Aim of the exercise> Show me every line in the listing that has the word "settings".

Supplied records>
──────────
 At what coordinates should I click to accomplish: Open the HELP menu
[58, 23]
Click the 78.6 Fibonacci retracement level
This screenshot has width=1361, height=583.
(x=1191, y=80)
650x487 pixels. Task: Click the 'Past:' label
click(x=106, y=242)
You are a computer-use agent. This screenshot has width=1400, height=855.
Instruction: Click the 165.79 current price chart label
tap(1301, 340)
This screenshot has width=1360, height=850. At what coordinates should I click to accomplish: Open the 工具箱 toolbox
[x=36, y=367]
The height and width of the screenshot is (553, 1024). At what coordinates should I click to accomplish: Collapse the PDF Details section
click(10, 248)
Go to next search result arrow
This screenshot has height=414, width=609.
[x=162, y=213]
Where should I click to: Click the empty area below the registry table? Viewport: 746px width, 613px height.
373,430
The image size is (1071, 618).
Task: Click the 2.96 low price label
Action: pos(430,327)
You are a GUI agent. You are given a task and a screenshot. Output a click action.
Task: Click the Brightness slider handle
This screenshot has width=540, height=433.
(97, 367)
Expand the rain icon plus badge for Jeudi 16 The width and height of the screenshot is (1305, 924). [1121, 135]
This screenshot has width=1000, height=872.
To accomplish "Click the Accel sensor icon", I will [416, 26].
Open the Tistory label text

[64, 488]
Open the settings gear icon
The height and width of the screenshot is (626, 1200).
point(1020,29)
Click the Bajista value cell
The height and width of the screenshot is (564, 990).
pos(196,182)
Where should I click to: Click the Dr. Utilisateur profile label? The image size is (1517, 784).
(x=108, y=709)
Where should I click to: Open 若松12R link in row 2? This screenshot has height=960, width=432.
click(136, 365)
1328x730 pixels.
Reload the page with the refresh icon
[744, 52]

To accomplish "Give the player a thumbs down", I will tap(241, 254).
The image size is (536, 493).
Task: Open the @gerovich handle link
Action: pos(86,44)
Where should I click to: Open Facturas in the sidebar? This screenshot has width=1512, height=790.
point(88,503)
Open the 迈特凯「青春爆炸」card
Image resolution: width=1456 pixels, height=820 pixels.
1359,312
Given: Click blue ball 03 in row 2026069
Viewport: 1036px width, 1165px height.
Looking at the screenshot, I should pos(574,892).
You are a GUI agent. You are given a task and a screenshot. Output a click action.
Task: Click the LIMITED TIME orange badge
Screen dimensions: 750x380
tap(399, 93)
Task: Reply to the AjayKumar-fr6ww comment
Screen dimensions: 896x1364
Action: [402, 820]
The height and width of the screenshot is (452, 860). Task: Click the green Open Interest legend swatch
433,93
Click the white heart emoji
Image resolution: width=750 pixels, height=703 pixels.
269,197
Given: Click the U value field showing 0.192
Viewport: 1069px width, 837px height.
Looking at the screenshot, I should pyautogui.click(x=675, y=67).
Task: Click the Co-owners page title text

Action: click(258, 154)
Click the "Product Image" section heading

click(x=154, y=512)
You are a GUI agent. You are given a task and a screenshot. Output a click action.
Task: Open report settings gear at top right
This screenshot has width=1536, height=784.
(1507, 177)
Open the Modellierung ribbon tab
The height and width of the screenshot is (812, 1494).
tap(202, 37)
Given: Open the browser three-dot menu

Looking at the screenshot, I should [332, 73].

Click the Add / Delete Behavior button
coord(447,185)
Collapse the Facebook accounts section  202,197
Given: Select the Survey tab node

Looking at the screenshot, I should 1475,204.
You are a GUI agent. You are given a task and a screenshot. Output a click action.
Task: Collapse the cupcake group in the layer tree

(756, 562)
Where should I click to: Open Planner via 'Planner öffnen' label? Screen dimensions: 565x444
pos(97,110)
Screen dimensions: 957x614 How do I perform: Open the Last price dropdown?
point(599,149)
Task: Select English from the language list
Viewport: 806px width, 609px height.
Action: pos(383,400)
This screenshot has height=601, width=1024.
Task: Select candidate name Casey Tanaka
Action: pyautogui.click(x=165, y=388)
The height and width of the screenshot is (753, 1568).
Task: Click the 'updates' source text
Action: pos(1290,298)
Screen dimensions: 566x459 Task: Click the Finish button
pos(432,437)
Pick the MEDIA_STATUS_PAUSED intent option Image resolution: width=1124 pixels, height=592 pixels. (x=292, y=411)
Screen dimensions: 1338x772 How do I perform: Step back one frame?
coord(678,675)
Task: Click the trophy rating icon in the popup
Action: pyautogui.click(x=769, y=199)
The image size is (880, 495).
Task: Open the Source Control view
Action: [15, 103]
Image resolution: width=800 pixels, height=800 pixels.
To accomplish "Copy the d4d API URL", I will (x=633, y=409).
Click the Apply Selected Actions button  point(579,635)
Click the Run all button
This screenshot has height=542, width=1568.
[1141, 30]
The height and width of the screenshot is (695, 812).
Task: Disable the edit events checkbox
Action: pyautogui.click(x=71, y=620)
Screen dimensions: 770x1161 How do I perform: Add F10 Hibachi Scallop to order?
──────────
Response below>
Open the settings gear icon
Task: Open report settings gear at top right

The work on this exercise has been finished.